**WORK REQUEST**
So long as no pictures are carried over, output the records below exactly.

DATASET EXTRACT: Begin

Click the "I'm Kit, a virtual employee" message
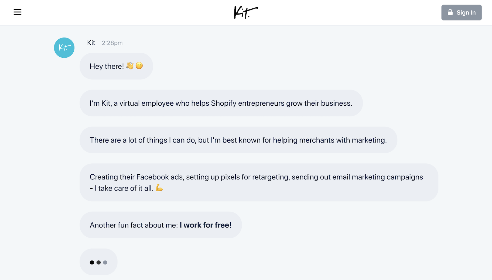This screenshot has height=280, width=492. pyautogui.click(x=221, y=103)
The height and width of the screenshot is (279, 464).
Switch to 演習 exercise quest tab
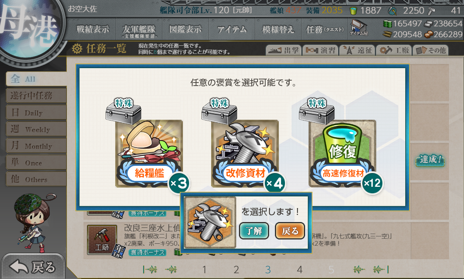(x=320, y=50)
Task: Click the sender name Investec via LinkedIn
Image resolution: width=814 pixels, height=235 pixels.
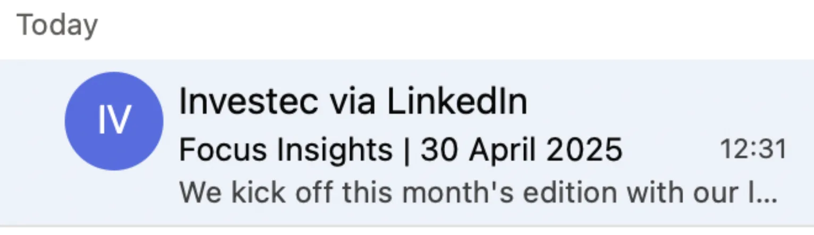Action: [353, 102]
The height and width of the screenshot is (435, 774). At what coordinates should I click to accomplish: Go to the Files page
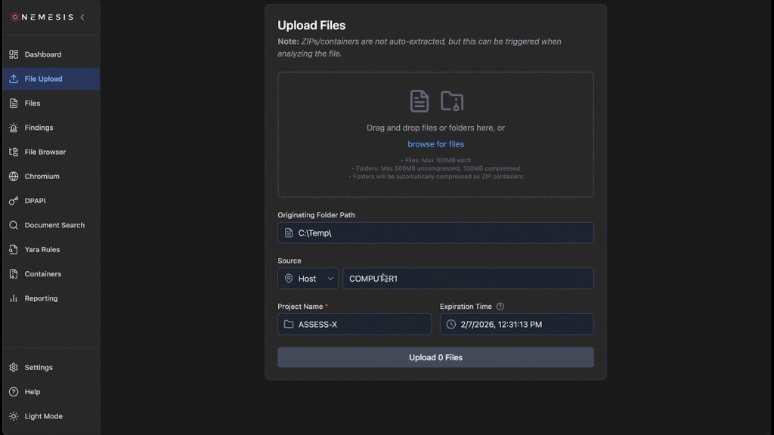pyautogui.click(x=33, y=103)
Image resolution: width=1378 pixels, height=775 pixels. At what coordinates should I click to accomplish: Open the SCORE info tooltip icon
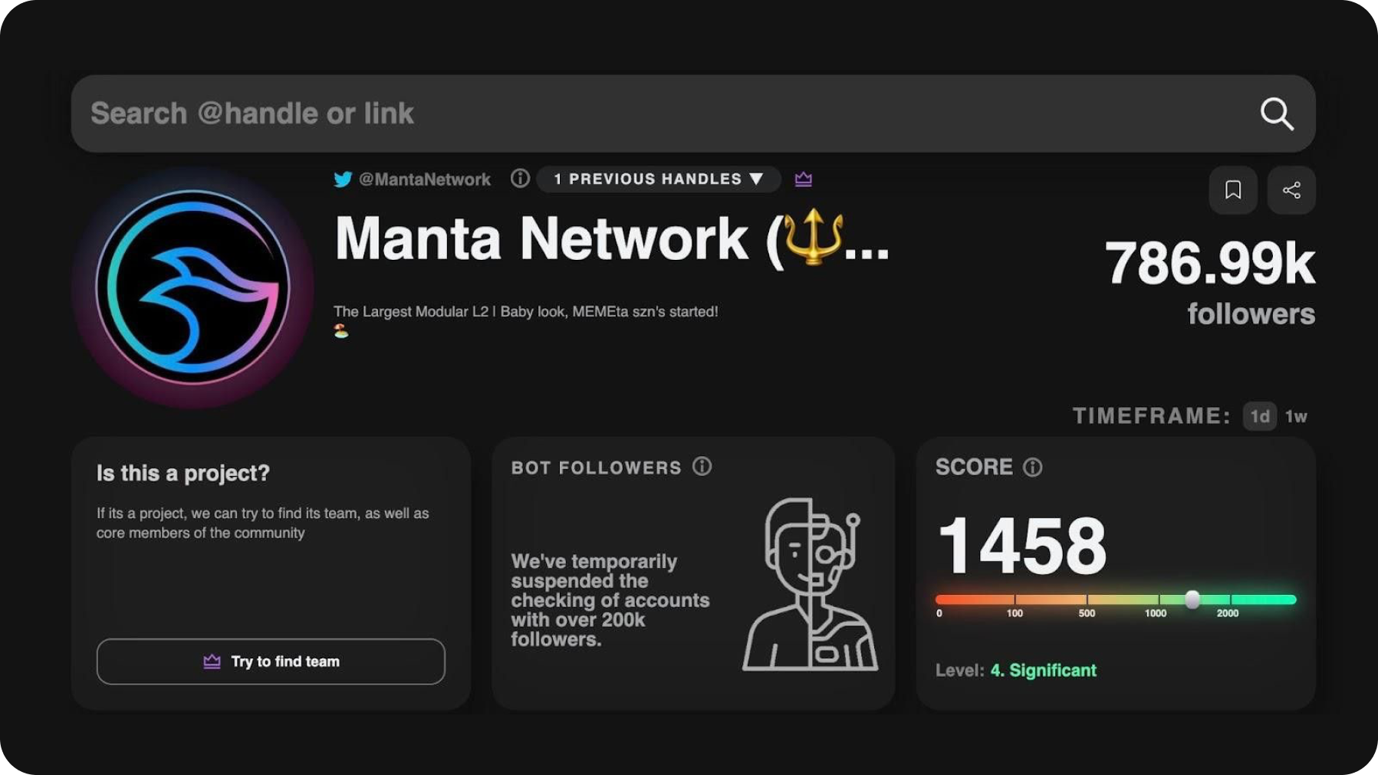coord(1031,467)
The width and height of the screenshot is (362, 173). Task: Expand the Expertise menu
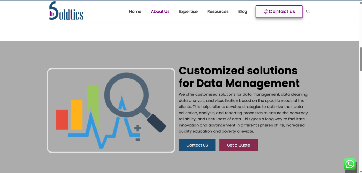(188, 12)
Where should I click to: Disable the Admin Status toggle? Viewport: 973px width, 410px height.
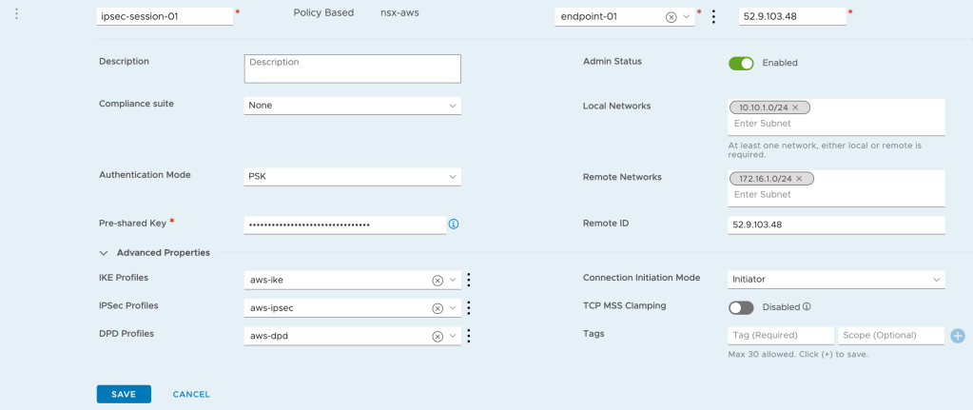click(x=741, y=63)
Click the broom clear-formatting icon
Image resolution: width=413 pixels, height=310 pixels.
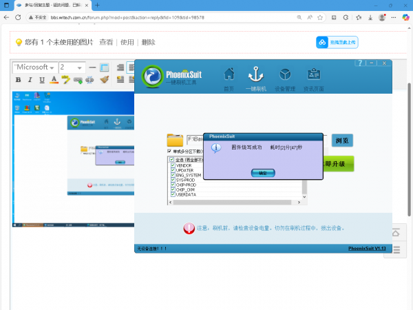click(x=105, y=80)
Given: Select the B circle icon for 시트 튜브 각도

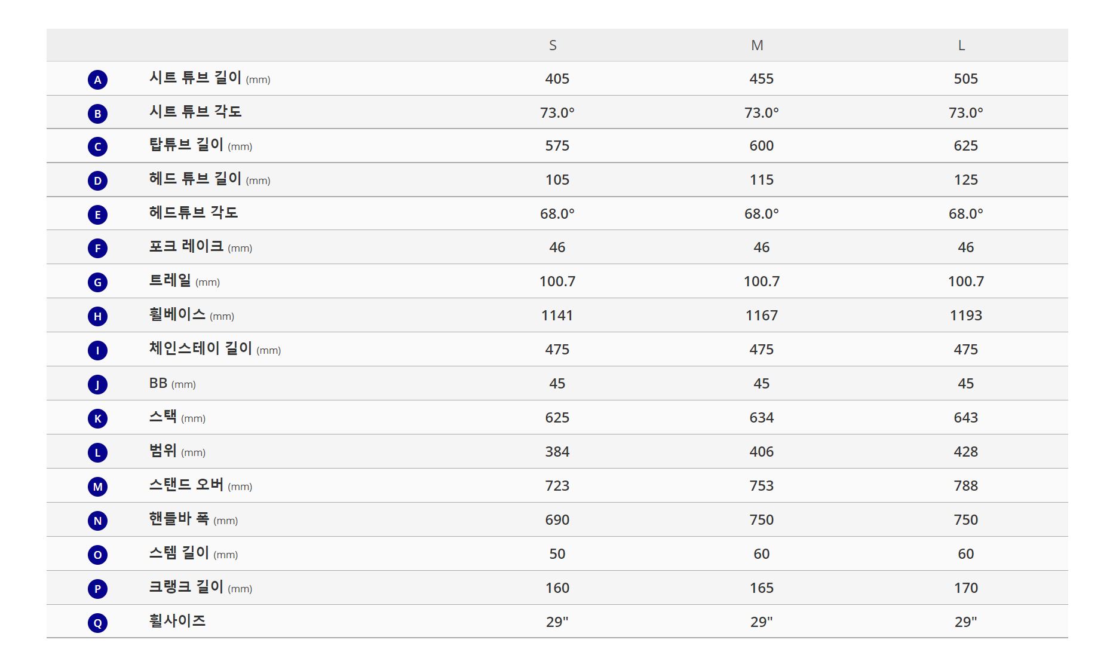Looking at the screenshot, I should (x=97, y=114).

DATASET EXTRACT: End

**WRITTEN RESPONSE**
Click the "I'm Kit, a virtual employee" message
This screenshot has height=280, width=492. pyautogui.click(x=221, y=103)
The height and width of the screenshot is (279, 464).
Switch to 演習 exercise quest tab
(x=320, y=50)
Task: Click the sender name Investec via LinkedIn
Image resolution: width=814 pixels, height=235 pixels.
Action: [353, 102]
The height and width of the screenshot is (435, 774). At what coordinates should I click to accomplish: Go to the Files page
pyautogui.click(x=33, y=103)
Image resolution: width=1378 pixels, height=775 pixels. At what coordinates should I click to accomplish: Open the SCORE info tooltip icon
coord(1031,467)
The width and height of the screenshot is (362, 173). Task: Expand the Expertise menu
(188, 12)
Where should I click to: Disable the Admin Status toggle? Viewport: 973px width, 410px height.
click(x=741, y=63)
Click the broom clear-formatting icon
Image resolution: width=413 pixels, height=310 pixels.
click(x=105, y=80)
Given: Select the B circle icon for 시트 튜브 각도

Looking at the screenshot, I should (x=97, y=114).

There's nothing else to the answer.